Decisiones de un director

Que el equipo de ‘La gran enfermedad del amor’ decida ponerse al frente de una película así es descorazonador, porque cae en los peores vicios de una parte de los productos de Netflix

Issa Rae y Kumail Nanjiani, en 'Los tortolitos'.
Issa Rae y Kumail Nanjiani, en 'Los tortolitos'.

Una de las mejores sorpresas de la hornada de cine independiente americano del año 2017 fue La gran enfermedad del amor. Coescrita y protagonizada por el comediante de origen paquistaní Kumail Nanjiani, la película obtuvo una nominación al Oscar en una de las categorías más reputadas, la de guion original, y destacaba sobre todo por la dificultad para aunar comedia romántica, drama con enfermedad al borde de la muerte y comedia negra sobre el choque de culturas, sin perder la delicadeza aunque con chistes de enormes riesgo y crueldad.

Del director de aquella sorpresa, Michael Showalter, que ya había obtenido una buena recepción crítica con su anterior obra, Hola, mi nombre es Dios (2015), no se podía decir que engrandeciera con su puesta en escena el magnífico libreto de Nanjiani y de su esposa, Emily V. Gordon, con evidente toque autobiográfico. Pero tampoco hacía nada especialmente tosco o vulgar, algo que augurara el desastre que es su nueva película, la infame Los tortolitos, protagonizada precisamente por Nanjiani, esta vez fuera de la escritura, lo que se nota a la legua.

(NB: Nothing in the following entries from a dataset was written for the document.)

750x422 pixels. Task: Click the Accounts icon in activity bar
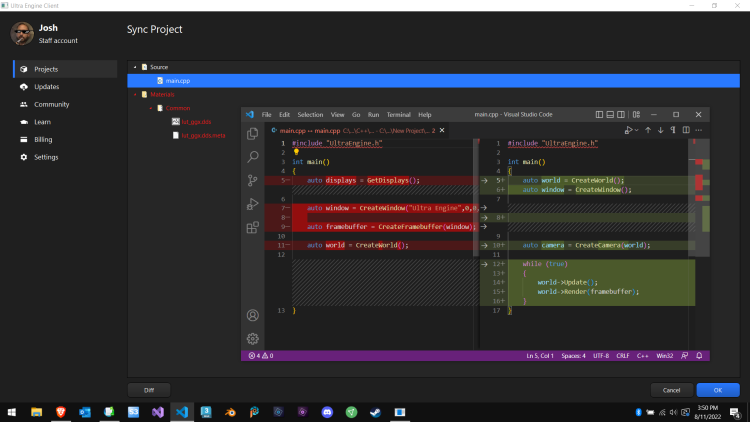[x=253, y=316]
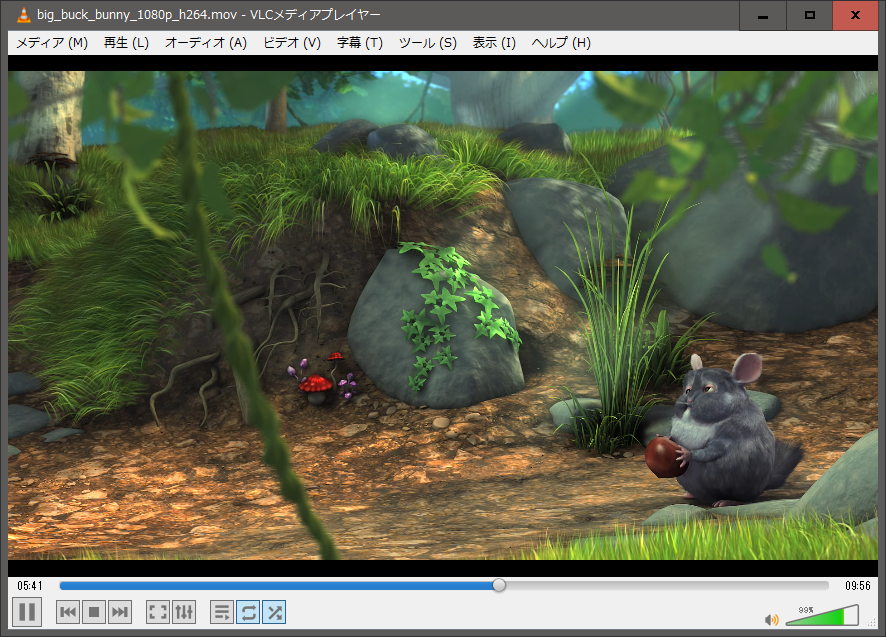
Task: Expand the オーディオ (A) menu
Action: tap(205, 43)
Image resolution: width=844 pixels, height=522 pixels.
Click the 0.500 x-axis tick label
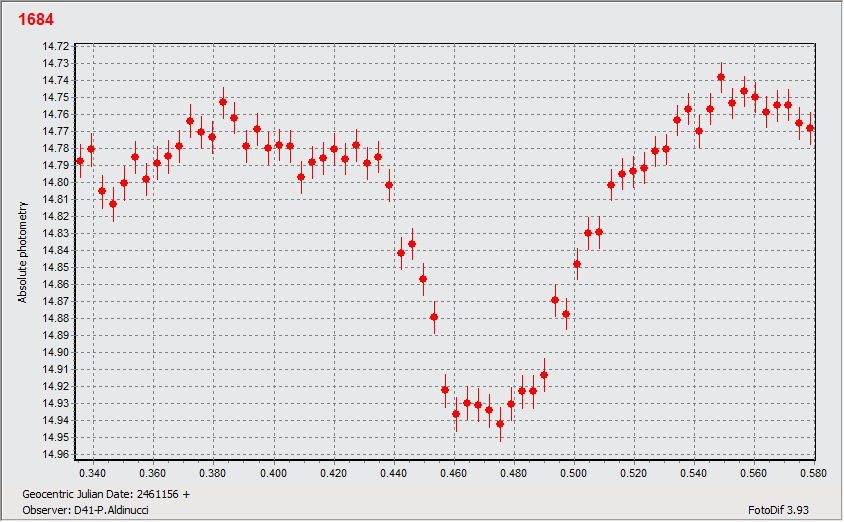pyautogui.click(x=573, y=472)
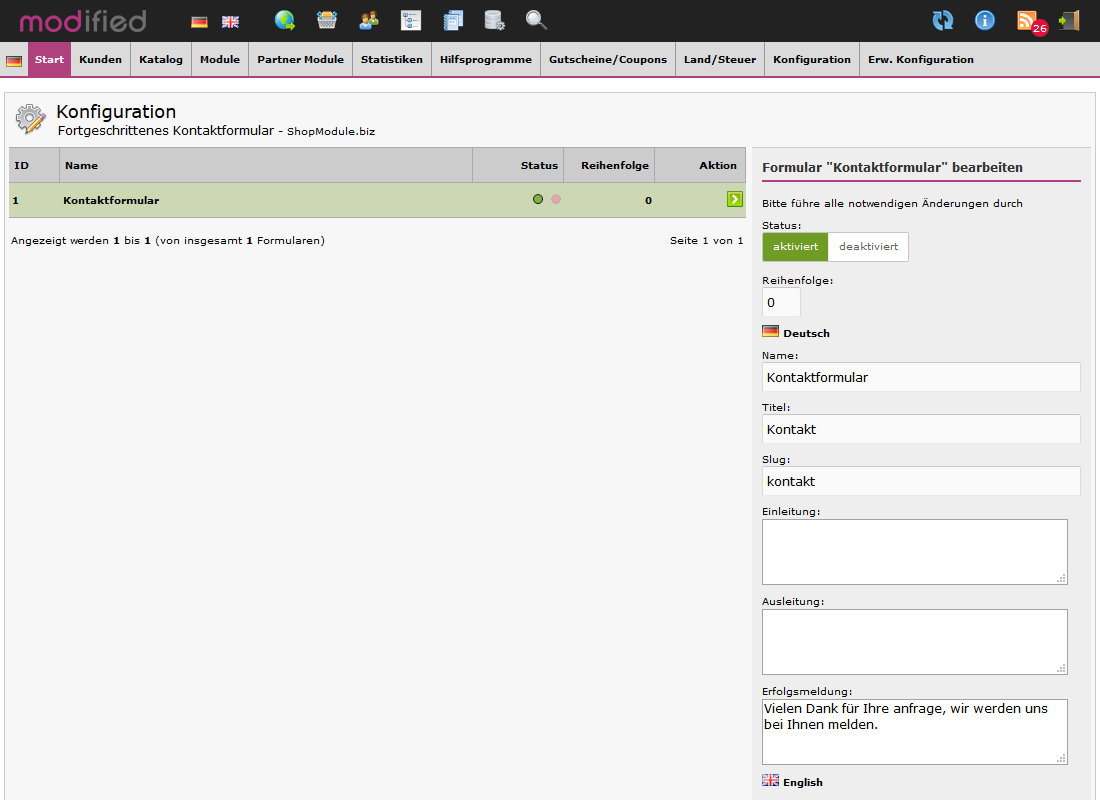
Task: Click the UK flag in the top bar
Action: [230, 21]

Comedia despendolada de sucesivos encuentros nocturnos que llevan a pensar en ¡Jo, qué noche! y Eyes Wide Shut como lejanos modelos a los que emular o parodiar, Los tortolitos intenta asentarse en la violencia del slapstick y en las situaciones de denuncia xenófoba o de guerra de sexos, pero cada secuencia es peor que la anterior, y sin que tengan apenas que ver las unas con las otras. Como una suma de malas ideas plasmadas en un revoltijo.

Que alguien tan prometedor como Showalter decida ponerse al frente de una película así es descorazonador. Que además caiga en los peores vicios de una parte de los productos de Netflix, tanto en series como en largometrajes, resulta revelador: planos siempre muy cortos, claridad expositiva hasta lo pedestre e iluminación exagerada incluso en las secuencias nocturnas. La orden parece meridiana: que todo se vea y se entienda bien clarito.